● **DATA FOR REVIEW**
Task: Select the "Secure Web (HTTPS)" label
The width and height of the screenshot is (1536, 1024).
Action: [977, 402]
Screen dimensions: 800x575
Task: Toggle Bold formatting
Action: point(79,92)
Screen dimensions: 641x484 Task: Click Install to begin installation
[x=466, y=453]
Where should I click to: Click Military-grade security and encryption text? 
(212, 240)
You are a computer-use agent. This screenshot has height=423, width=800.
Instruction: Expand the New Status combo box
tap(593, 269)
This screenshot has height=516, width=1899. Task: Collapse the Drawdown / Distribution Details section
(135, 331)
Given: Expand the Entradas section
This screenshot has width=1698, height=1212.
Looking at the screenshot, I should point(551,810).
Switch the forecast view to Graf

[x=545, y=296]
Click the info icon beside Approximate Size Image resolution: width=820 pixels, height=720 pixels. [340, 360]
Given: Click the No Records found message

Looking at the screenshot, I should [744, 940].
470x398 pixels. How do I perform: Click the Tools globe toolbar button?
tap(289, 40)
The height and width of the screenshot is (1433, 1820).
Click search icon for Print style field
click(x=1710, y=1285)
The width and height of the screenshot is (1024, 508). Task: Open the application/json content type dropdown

● **EXERCISE AIM**
The required result is a verbatim copy of all the entries.

● **OUTPUT BELOW**
Task: Select the "Secure Web (HTTPS)" label
The width and height of the screenshot is (1536, 1024).
Action: [977, 402]
Screen dimensions: 800x575
Task: Toggle Bold formatting
Action: point(79,92)
Screen dimensions: 641x484 Task: Click Install to begin installation
[x=466, y=453]
Where should I click to: Click Military-grade security and encryption text? 
(212, 240)
You are a computer-use agent. This screenshot has height=423, width=800.
Instruction: Expand the New Status combo box
tap(593, 269)
This screenshot has height=516, width=1899. Task: Collapse the Drawdown / Distribution Details section
(135, 331)
Given: Expand the Entradas section
This screenshot has width=1698, height=1212.
Looking at the screenshot, I should point(551,810).
Switch the forecast view to Graf

[x=545, y=296]
Click the info icon beside Approximate Size Image resolution: width=820 pixels, height=720 pixels. [340, 360]
Given: Click the No Records found message

Looking at the screenshot, I should [744, 940].
470x398 pixels. How do I perform: Click the Tools globe toolbar button?
tap(289, 40)
The height and width of the screenshot is (1433, 1820).
Click search icon for Print style field
click(x=1710, y=1285)
The width and height of the screenshot is (1024, 508). Task: Open the application/json content type dropdown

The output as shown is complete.